Material provided:
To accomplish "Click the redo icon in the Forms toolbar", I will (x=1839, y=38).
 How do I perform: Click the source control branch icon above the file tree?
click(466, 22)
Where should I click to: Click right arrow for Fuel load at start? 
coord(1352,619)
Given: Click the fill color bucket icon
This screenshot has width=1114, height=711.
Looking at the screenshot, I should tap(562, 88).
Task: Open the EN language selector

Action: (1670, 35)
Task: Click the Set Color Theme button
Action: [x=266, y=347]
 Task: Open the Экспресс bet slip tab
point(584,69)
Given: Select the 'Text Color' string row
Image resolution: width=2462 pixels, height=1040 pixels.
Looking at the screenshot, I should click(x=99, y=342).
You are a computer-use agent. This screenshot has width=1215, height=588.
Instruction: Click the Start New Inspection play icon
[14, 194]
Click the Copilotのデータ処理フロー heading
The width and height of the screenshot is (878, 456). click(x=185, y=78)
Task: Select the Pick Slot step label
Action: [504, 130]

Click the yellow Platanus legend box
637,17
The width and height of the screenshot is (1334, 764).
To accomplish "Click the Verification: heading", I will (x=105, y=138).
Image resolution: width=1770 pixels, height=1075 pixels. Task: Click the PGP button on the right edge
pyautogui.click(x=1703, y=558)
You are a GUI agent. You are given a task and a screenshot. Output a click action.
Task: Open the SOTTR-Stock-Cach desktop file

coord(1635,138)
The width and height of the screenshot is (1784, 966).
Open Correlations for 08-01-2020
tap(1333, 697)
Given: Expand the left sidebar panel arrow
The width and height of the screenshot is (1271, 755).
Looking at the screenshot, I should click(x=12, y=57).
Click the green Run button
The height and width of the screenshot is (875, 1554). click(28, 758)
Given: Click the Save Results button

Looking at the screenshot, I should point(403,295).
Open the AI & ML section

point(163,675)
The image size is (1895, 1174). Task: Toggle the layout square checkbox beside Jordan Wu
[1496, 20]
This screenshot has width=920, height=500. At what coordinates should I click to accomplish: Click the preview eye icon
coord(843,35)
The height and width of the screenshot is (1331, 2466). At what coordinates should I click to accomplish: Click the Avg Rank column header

Task statement: All of the records must be repeated exactly.

Answer box:
To accomplish "Click the redo icon in the Forms toolbar", I will (x=1839, y=38).
 How do I perform: Click the source control branch icon above the file tree?
click(466, 22)
Where should I click to: Click right arrow for Fuel load at start? 
coord(1352,619)
Given: Click the fill color bucket icon
This screenshot has width=1114, height=711.
Looking at the screenshot, I should tap(562, 88).
Task: Open the EN language selector

Action: (1670, 35)
Task: Click the Set Color Theme button
Action: [x=266, y=347]
 Task: Open the Экспресс bet slip tab
point(584,69)
Given: Select the 'Text Color' string row
Image resolution: width=2462 pixels, height=1040 pixels.
Looking at the screenshot, I should click(x=99, y=342).
You are a computer-use agent. This screenshot has width=1215, height=588.
Instruction: Click the Start New Inspection play icon
[14, 194]
Click the Copilotのデータ処理フロー heading
The width and height of the screenshot is (878, 456). click(x=185, y=78)
Task: Select the Pick Slot step label
Action: [504, 130]

Click the yellow Platanus legend box
637,17
The width and height of the screenshot is (1334, 764).
To accomplish "Click the Verification: heading", I will (x=105, y=138).
Image resolution: width=1770 pixels, height=1075 pixels. Task: Click the PGP button on the right edge
pyautogui.click(x=1703, y=558)
You are a GUI agent. You are given a task and a screenshot. Output a click action.
Task: Open the SOTTR-Stock-Cach desktop file

coord(1635,138)
The width and height of the screenshot is (1784, 966).
Open Correlations for 08-01-2020
tap(1333, 697)
Given: Expand the left sidebar panel arrow
The width and height of the screenshot is (1271, 755).
Looking at the screenshot, I should click(x=12, y=57).
Click the green Run button
The height and width of the screenshot is (875, 1554). click(28, 758)
Given: Click the Save Results button

Looking at the screenshot, I should point(403,295).
Open the AI & ML section

point(163,675)
The image size is (1895, 1174). Task: Toggle the layout square checkbox beside Jordan Wu
[1496, 20]
This screenshot has width=920, height=500. At what coordinates should I click to accomplish: Click the preview eye icon
coord(843,35)
The height and width of the screenshot is (1331, 2466). At what coordinates should I click to accomplish: Click the Avg Rank column header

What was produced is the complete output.